Activities
1. In the forum thread about the Orange Grove camper park, who are the owners of Orange Grove?
2. Quote the Orange Grove forum thread word for word, starting at "## buxom (Mar" and ending at "(Jul 1, 2008)".
3. Extend the Orange Grove forum thread past its final line.

Excerpt to read START

# Orange Grove Camper park



## FranknJan (Dec 18, 2007)

Tomorrow night (Wednesday) Freeview channel 55. 20.00-21.00

Bargain-loving Brits in the sun.

This week there is a feature on the problems the owners of Orange Grove, Michelle and Paco are having with on going planning issues.
I know many people on MH-Facts have stayed there in the past.


----------



## buxom (Mar 20, 2008)

Hi we are in Benidorm and the above prog was on last night and it is quite entertaining. We have only got 4 channels BBC1 ITV ch4 ch5 and it was on ch 5. The site is still closed according to the local Brit paper which Michell( the owner of Orange grove campsite) is the editor. It is a shame because that and one other site near to it is closed and all the other sites are at capacity so there is a need. Apparantly its busier due to the a lot of French and Germans shying off Morroco etc due to the terrorist threat seen a lot more French vans here this year.


----------



## dalspa (Jul 1, 2008)

Saw the program last night. Any members on here going to be on the calendar :surprise::wink2:

DavidL


----------



## cabby (May 14, 2005)

Excerpt to read END
Provided data START

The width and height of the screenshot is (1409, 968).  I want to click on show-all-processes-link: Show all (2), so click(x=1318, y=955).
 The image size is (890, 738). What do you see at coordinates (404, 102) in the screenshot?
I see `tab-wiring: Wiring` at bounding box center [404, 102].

Provided data END

Task-by-task outputs
1. Michelle and Paco.

2.
## buxom (Mar 20, 2008)

Hi we are in Benidorm and the above prog was on last night and it is quite entertaining. We have only got 4 channels BBC1 ITV ch4 ch5 and it was on ch 5. The site is still closed according to the local Brit paper which Michell( the owner of Orange grove campsite) is the editor. It is a shame because that and one other site near to it is closed and all the other sites are at capacity so there is a need. Apparantly its busier due to the a lot of French and Germans shying off Morroco etc due to the terrorist threat seen a lot more French vans here this year.


----------



## dalspa (Jul 1, 2008)

3.
so which channel on sky then.

cabby


----------



## chasper (Apr 20, 2008)

I saw it last night on channel 5, they said the reason for closing them down was that the site was 1 square metre undersize! Anyway they proved them wrong but are still waiting on the council.


----------



## Mrplodd (Mar 4, 2008)

OP said it would be on tonight (Wednesday) 

But if others have seen it already perhaps they have use of a Tardis ??? Or have I lost a day?? I didnt THINK I had that much last night, nope just checked my paper, its definitely still Wednesday. 

Curiouser and Curiouser said the cat !!! 

Andy


----------



## chasper (Apr 20, 2008)

It was on Channel 5 last night(Tuesday) you can watch it on Demand 5 also today. Just noticed the OP lives in Wales, maybe that has some bearing?


----------



## EJB (Aug 25, 2007)

We also watched it last night on Channel 5!!!!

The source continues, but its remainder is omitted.